L'opération judiciaire, effectuée le 16 avril par l’Office de lutte contre le trafic illicite de migrants (OLTIM), a permis de découvrir huit employés en situation irrégulière, révèle ActuPerpignan.
Ces travailleurs étaient affectés à deux restaurants à Canet-en-Roussillon et Saint-Alban, ainsi qu'à une exploitation agricole à Saint-Hippolyte. La pré-enquête, engagée en mai 2025, a été déclenchée suite à des renseignements relatifs à du travail dissimulé et à de l'aide au séjour irrégulier, associés à des cas de traite d'êtres humains.

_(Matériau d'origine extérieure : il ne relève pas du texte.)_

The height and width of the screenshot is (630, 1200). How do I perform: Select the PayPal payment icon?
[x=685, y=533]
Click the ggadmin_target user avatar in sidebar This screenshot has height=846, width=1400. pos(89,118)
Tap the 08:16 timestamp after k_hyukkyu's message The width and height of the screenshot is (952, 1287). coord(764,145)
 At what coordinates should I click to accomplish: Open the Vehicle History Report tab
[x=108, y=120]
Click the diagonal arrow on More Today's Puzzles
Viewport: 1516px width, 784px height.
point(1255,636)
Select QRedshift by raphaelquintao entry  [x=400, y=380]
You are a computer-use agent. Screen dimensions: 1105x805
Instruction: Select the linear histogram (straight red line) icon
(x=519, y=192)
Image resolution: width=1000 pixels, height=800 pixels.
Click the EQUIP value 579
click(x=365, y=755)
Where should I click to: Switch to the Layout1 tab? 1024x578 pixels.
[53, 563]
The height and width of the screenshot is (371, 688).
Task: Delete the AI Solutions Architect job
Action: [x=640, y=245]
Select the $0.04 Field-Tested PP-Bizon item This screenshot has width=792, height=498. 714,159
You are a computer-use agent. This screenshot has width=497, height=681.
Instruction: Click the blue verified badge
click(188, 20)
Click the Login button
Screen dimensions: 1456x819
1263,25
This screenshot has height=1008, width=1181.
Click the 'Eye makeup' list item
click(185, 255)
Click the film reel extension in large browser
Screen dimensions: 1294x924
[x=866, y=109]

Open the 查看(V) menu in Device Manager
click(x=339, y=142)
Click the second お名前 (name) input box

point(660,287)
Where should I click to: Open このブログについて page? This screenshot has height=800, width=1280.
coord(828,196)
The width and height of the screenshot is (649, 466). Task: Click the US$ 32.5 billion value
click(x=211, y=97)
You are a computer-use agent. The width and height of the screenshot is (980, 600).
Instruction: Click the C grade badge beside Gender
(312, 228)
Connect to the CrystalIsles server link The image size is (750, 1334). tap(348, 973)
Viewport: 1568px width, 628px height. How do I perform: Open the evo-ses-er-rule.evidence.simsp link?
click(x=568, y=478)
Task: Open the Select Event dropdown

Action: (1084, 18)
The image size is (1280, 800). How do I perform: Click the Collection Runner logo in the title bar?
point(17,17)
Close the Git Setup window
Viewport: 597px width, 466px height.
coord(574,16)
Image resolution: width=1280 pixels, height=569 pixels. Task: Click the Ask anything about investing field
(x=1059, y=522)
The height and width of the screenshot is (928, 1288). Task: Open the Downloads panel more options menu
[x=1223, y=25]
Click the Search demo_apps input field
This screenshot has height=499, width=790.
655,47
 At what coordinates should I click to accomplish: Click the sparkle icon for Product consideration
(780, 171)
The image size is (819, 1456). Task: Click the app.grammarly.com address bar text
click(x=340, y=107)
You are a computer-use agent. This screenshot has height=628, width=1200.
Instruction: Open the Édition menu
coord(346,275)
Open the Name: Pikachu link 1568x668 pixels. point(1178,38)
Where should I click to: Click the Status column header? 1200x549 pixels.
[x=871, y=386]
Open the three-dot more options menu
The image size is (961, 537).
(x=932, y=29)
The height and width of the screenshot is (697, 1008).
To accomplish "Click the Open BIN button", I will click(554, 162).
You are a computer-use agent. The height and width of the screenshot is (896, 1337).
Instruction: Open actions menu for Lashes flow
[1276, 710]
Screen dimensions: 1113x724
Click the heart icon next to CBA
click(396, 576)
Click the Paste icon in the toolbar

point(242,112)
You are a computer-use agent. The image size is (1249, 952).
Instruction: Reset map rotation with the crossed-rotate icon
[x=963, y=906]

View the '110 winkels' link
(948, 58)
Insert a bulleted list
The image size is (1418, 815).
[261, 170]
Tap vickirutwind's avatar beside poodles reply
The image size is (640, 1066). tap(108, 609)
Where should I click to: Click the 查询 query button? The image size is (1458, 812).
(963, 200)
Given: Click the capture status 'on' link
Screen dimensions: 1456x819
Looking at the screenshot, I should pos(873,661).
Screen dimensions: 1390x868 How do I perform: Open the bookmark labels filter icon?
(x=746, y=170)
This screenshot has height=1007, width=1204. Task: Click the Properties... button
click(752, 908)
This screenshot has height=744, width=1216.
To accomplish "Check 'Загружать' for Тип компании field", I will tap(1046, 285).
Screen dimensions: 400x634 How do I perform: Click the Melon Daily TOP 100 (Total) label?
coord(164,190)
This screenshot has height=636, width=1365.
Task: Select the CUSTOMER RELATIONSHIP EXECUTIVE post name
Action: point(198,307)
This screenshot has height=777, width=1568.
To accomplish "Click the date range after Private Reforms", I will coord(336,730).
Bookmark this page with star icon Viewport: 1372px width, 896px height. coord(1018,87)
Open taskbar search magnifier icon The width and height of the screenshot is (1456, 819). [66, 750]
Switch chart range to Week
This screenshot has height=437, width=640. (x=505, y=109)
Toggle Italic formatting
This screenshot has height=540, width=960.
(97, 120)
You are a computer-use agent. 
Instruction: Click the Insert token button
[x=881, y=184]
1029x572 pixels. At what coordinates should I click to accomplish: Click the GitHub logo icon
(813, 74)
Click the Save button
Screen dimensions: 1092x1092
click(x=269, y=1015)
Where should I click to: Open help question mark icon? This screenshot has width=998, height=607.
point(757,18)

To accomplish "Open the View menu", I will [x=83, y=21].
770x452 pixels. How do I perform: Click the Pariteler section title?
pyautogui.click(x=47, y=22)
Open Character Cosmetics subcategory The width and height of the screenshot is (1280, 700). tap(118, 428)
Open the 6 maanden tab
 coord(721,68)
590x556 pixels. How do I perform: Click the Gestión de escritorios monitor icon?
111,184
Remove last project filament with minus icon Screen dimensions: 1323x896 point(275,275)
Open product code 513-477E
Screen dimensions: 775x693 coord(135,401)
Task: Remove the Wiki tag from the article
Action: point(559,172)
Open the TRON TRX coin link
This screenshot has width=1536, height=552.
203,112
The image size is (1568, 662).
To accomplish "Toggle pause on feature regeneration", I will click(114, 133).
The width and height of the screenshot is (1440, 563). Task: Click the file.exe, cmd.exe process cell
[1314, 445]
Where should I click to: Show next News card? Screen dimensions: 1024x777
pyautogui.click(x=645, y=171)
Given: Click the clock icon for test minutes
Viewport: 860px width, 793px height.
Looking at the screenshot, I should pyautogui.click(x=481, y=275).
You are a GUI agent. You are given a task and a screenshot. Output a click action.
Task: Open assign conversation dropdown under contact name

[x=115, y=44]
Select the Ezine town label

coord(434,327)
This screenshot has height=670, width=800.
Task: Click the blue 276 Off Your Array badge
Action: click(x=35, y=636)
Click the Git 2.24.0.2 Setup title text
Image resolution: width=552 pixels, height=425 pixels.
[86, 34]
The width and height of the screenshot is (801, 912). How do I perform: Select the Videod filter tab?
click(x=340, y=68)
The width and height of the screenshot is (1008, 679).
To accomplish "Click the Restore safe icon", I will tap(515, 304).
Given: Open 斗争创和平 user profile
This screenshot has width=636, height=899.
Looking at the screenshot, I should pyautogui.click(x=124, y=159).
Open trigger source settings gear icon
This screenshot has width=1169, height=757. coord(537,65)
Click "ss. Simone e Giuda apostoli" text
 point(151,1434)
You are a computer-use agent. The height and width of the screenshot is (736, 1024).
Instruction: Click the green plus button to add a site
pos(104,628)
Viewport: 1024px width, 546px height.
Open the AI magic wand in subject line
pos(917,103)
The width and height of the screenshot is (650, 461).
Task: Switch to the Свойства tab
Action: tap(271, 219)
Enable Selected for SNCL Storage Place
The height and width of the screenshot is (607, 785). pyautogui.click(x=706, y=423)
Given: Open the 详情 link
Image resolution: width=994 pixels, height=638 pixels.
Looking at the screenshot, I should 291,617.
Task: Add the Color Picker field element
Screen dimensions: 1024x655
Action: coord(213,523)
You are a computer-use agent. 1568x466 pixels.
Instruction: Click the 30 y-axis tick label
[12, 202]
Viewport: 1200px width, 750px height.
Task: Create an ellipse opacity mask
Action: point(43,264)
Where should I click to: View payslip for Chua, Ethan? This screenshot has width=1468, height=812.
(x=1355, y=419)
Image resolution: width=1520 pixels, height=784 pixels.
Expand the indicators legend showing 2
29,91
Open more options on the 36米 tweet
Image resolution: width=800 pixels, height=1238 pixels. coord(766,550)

Des conditions de vie indignes et des rémunérations dérisoires
Le procureur de la République, Jérôme Bourrier, a indiqué que les victimes étaient parfois rémunérées seulement 2 euros de l'heure. D'après les constats effectués par l'inspection du travail, les conditions de logement fournies étaient inacceptables. À Saint-Hippolyte, les employés manquaient d'eau potable et d'électricité.
Un ancien salarié, ayant subi des violences avec une arme, a fourni un témoignage clé sur ce système d'exploitation. Lors des perquisitions, la police a saisi 14 500 euros en liquide, une Porsche, des téléphones haut de gamme ainsi que plusieurs armes à feu. De plus, les investigations ont mis en évidence une comptabilité parallèle, destinée à dissimuler les revenus en espèces.
Les trois suspects ont été placés sous contrôle judiciaire et seront jugés le 11 juin 2026 pour des délits de traite d'êtres humains, travail dissimulé et aidé au séjour en bande organisée.